Children can be naturally fearful of the unknown. Tell your child what will happen in simple terms. Be honest. Tell them that they will have an operation at the hospital, which might be a little sore afterwards, but that you and the doctors and nurses will look after them.
Nothing calms a child more than calm parents. Being present when your child is anaesthetised is often helpful and it is common for one parent to be present as your child goes off to sleep. However, please do not feel you have to come in if you think it will upset you. It is perfectly acceptable for you to choose not to be present at the start of the anaesthetic.
Children often like to bring in their favourite teddy, or their sleeping blanket. Books and iPads can be useful too. Many children feel more relaxed when their parents sing to them. Most children love to hear that they will be able to have an icy pole when they wake up in the recovery room!
Trust the anaesthetist and the theatre team. We are all there to look after you child from the beginning to the end of the operation.
Anaesthetic Blocks (Regional Anaesthesia)
For many operations an anaesthetic block is very useful to control pain both during surgery and afterwards. Such operations include those on the legs (orthopaedic or plastics), those on the genetalia (urology), and those in the abdomen or pelvis (general surgery, urology and orthopaedics)
A caudal block: After the child is anaesthetised, local anaesthetic is injected into the epidural area at the base of the spine. It is similar to a labour epidural, but it is a single injection only. No catheter is left in place. A caudal makes the body numb from the belly button to the feet. Sometimes the legs can be a little weak for a few hours afterwards, but they will become stronger as the block wears off. Leg weakness is often desired for a short time, as it reduces the amount the child moves after the operation, and can reduce the risk of bleeding. The caudal lasts between 6 and 12 hours.
The advantages of a caudal include:
Perfect pain relief for a number of hours when successful.
Less nausea and vomiting.
Less muscle spasm.
Less bleeding during surgery and after.
Less need for strong intravenous pain relieving drugs such as morphine and ketamine.
Less difficulty breathing after the operation.
Less constipation.
The risks of a caudal include:
About 1% of caudals don't work properly and so other methods of pain relief like morphine and ketamine, need to be used as well. It's obvious that the caudal doesn't work during the operation, so this can be fixed before the child recovers consciousness.

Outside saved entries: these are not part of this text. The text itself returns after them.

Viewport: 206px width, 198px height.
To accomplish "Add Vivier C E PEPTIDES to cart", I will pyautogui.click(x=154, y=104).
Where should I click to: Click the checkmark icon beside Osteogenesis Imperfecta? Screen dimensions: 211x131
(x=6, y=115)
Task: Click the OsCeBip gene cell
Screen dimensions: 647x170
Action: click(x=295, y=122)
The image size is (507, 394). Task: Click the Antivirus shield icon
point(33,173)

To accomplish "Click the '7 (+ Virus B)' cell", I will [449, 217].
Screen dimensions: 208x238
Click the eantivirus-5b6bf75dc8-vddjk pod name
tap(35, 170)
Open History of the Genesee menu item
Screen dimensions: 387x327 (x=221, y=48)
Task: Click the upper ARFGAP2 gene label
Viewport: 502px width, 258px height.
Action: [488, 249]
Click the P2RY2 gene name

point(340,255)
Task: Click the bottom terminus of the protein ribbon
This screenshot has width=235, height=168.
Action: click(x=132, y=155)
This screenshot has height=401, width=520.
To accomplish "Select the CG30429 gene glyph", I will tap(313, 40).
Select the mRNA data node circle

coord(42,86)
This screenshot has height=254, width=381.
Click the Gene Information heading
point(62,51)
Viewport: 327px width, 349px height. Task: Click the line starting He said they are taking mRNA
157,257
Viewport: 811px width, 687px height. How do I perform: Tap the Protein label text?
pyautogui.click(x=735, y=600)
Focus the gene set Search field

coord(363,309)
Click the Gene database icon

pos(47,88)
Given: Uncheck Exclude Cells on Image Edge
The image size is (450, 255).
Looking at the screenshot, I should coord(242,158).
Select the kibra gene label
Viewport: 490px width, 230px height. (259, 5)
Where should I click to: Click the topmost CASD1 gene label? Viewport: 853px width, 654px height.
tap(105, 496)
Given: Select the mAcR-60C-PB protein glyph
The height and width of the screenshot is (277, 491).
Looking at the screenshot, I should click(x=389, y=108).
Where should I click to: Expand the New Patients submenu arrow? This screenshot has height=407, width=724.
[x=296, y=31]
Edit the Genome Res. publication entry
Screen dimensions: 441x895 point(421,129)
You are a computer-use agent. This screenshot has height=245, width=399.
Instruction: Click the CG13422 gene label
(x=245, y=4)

Bruising at the injection site at the base of the spine.
There is a very small risk of damage to nerves in the spine, which can be temporary or permanent. In the worst case scenario this could lead to permanent paralysis, however this is extremely rare. The risk of ongoing problems from a caudal is about 1 in 10,000 to 1 in 100,000, which means most anaesthetists will never encounter it in their entire career. As a comparison to common daily events, the risk of dying in a car crash in Australia is 1 in 10,000 for every 40,000 km driven.